**The exercise**
Edit the part of the listing that opens with the line containing "Click the 06:33 post time" and closes with the line containing "Action: point(1320,30)" so that "checklist" becomes "to-do list", changing nothing else. Return only those lines.

**Exercise data**
++++++++++++++++++++
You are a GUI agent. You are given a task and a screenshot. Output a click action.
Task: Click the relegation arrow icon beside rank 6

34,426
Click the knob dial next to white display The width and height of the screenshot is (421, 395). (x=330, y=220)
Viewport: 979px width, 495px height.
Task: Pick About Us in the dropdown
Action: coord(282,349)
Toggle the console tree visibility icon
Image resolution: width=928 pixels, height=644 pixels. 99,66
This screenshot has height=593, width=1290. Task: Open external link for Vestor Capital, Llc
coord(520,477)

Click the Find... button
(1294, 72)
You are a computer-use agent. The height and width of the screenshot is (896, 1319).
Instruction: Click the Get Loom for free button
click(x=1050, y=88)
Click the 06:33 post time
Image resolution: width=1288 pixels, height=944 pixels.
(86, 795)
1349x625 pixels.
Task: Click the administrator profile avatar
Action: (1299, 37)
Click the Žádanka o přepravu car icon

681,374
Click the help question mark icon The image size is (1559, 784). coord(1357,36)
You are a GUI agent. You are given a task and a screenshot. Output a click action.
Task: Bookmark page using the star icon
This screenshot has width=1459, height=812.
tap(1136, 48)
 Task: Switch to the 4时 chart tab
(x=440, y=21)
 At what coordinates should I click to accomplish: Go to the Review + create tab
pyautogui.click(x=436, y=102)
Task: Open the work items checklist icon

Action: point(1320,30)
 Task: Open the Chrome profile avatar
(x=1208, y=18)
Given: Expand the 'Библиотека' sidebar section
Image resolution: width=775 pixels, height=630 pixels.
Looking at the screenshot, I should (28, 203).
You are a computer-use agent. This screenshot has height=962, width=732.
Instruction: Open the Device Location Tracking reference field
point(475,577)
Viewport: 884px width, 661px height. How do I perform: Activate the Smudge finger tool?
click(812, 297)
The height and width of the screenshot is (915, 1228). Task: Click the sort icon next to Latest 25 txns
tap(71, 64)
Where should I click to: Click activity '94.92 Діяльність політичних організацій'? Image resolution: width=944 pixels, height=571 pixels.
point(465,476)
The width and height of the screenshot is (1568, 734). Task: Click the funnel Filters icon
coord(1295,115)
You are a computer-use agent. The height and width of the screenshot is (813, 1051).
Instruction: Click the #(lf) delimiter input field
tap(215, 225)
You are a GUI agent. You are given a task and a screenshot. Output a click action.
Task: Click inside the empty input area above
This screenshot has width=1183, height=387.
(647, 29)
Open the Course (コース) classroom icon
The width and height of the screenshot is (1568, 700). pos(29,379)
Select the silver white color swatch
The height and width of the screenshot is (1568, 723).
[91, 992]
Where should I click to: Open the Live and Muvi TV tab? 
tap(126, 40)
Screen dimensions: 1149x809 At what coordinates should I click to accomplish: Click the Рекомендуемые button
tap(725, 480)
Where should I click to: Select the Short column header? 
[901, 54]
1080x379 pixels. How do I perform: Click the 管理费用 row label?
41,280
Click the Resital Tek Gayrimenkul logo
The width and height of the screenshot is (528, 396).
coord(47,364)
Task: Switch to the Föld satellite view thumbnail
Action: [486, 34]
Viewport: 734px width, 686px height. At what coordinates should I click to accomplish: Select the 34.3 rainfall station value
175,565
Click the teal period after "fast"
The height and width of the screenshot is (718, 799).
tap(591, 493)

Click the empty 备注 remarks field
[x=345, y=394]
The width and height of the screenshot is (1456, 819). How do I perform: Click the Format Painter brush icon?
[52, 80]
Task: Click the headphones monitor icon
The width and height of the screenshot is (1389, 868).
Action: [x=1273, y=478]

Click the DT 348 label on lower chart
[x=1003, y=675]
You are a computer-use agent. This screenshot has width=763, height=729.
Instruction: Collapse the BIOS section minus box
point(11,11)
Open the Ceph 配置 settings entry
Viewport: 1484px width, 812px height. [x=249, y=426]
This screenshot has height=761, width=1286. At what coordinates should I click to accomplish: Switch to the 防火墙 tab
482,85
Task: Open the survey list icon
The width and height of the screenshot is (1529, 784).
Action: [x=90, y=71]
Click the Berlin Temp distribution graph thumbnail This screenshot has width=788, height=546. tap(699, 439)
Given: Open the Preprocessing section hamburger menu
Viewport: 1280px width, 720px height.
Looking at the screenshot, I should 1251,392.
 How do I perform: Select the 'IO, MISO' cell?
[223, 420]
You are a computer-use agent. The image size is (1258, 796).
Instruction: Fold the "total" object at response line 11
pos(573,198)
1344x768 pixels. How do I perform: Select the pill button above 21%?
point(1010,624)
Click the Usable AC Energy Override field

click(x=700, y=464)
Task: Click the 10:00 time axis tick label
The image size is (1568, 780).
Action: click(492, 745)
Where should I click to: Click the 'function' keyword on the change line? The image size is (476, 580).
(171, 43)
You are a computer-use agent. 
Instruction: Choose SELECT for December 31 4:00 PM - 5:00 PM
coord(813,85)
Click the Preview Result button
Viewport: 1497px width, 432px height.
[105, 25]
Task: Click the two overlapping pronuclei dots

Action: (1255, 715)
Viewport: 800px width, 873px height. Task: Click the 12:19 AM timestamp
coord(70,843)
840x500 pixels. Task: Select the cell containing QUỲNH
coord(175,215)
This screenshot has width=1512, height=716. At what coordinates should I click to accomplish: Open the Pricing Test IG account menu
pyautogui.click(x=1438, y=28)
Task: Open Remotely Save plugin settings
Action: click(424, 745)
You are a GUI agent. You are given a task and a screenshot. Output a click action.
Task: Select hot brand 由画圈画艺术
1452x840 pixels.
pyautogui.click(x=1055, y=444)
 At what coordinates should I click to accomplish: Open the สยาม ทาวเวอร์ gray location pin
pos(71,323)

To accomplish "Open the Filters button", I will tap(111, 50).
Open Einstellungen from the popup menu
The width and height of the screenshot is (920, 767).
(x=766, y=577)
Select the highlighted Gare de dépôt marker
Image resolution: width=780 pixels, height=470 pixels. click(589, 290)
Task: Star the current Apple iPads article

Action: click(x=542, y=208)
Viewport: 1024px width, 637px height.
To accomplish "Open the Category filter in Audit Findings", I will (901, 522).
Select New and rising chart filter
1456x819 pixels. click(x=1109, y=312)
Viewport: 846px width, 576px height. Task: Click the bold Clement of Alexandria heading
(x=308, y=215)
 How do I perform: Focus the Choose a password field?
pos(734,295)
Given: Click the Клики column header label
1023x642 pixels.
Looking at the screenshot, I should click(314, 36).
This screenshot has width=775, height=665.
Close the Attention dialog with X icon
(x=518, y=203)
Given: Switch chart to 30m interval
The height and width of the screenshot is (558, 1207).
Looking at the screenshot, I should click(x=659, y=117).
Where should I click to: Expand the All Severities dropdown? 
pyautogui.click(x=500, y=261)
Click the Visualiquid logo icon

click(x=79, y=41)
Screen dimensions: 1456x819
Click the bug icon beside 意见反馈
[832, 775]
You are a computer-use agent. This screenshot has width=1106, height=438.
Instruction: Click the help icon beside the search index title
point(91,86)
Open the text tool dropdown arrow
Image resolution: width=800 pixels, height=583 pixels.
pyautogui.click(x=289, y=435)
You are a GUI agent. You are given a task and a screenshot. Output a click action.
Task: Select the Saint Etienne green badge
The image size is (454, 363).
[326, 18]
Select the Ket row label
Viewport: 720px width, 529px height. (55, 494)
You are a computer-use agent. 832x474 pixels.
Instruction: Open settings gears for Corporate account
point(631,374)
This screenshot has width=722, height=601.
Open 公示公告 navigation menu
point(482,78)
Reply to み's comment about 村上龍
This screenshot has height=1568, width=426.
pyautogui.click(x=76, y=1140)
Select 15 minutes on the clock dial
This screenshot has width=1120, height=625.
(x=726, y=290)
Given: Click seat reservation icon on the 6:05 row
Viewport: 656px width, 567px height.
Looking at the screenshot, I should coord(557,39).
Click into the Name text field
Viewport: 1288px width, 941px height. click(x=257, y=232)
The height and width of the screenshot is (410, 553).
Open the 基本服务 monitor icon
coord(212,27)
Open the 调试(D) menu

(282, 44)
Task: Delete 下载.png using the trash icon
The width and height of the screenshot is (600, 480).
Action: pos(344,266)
++++++++++++++++++++
**Output for this exercise**
Click the 06:33 post time
Image resolution: width=1288 pixels, height=944 pixels.
(86, 795)
1349x625 pixels.
Task: Click the administrator profile avatar
Action: (1299, 37)
Click the Žádanka o přepravu car icon

681,374
Click the help question mark icon The image size is (1559, 784). coord(1357,36)
You are a GUI agent. You are given a task and a screenshot. Output a click action.
Task: Bookmark page using the star icon
This screenshot has width=1459, height=812.
tap(1136, 48)
 Task: Switch to the 4时 chart tab
(x=440, y=21)
 At what coordinates should I click to accomplish: Go to the Review + create tab
pyautogui.click(x=436, y=102)
Task: Open the work items to-do list icon

Action: point(1320,30)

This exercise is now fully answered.